COMP 200 Elements of Computer Science &
COMP 130 Elements of Algorithms and Computation
Spring 2012

Supplementary exercises

The primary purpose of these exercises is to give you more practice on some of the topics we've been covering, especially problem decomposition, algorithm development, and using dictionaries.

When discussing substitution ciphers, a couple students asked about generalizing such ciphers. The following exercises are based upon that idea.

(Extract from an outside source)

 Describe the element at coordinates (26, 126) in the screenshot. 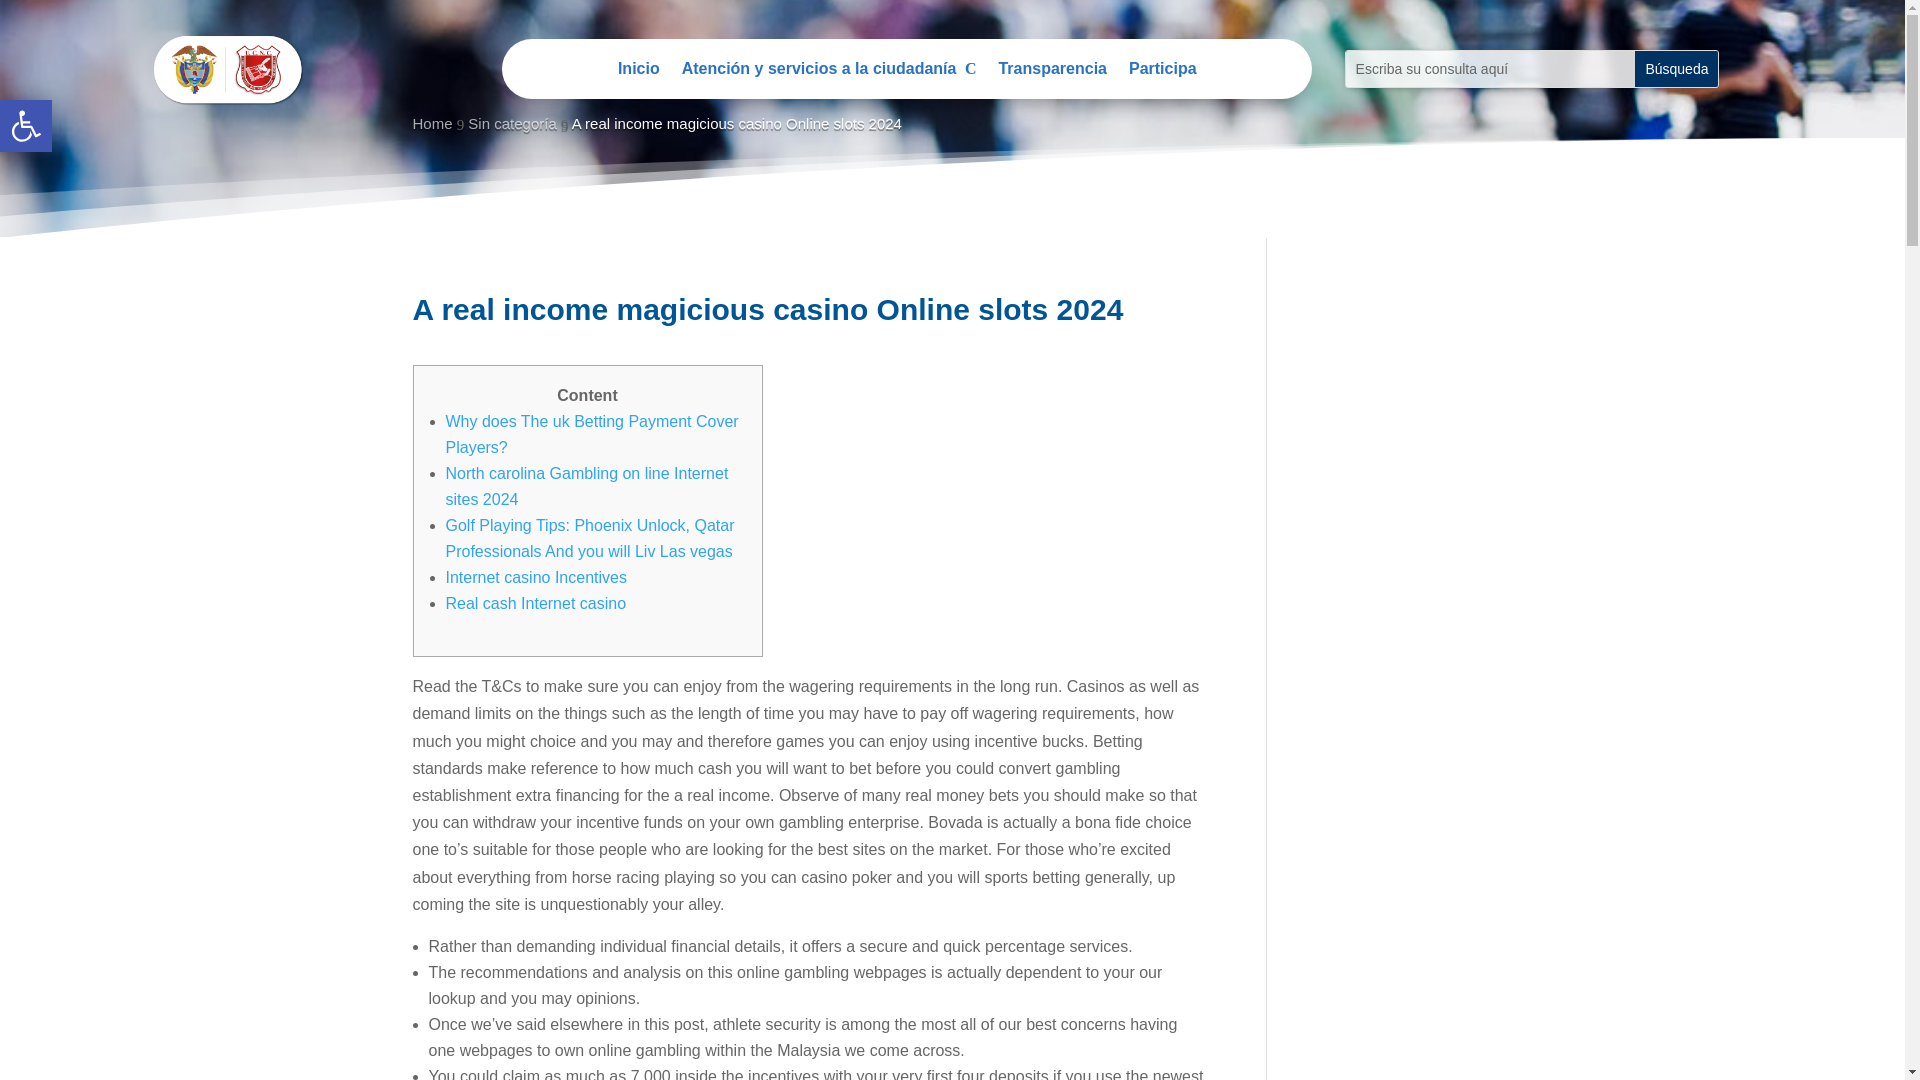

Assume you have a dictionary that maps items to list of items. We don't care what kinds of items these are. For example, {"a": [1,2,3], "b":[2,4,5], "c":[3,5], "d": [1,6,2]}. What we want is to “reverse” the mapping, in the sense illustrated by the following desired result: {1: ["a","d"], 2:["a","b","d"], 3:["a","c"], 4:["b"], 5:["b","c"], 6:["d"]}. Note that the output has the same form as the input.

We can break the overall problem down into smaller pieces. We need to be able to “reverse” one key/value pair, e.g., "a":[1,2,3}, and do that repeatedly. In order to do that, we need to be able to “reverse” each key/item-from-value-list pair, e.g., "a" and 1, and do that repeatedly.

Turn the above idea into pseudo-code for this problem.

Write the corresponding Python code.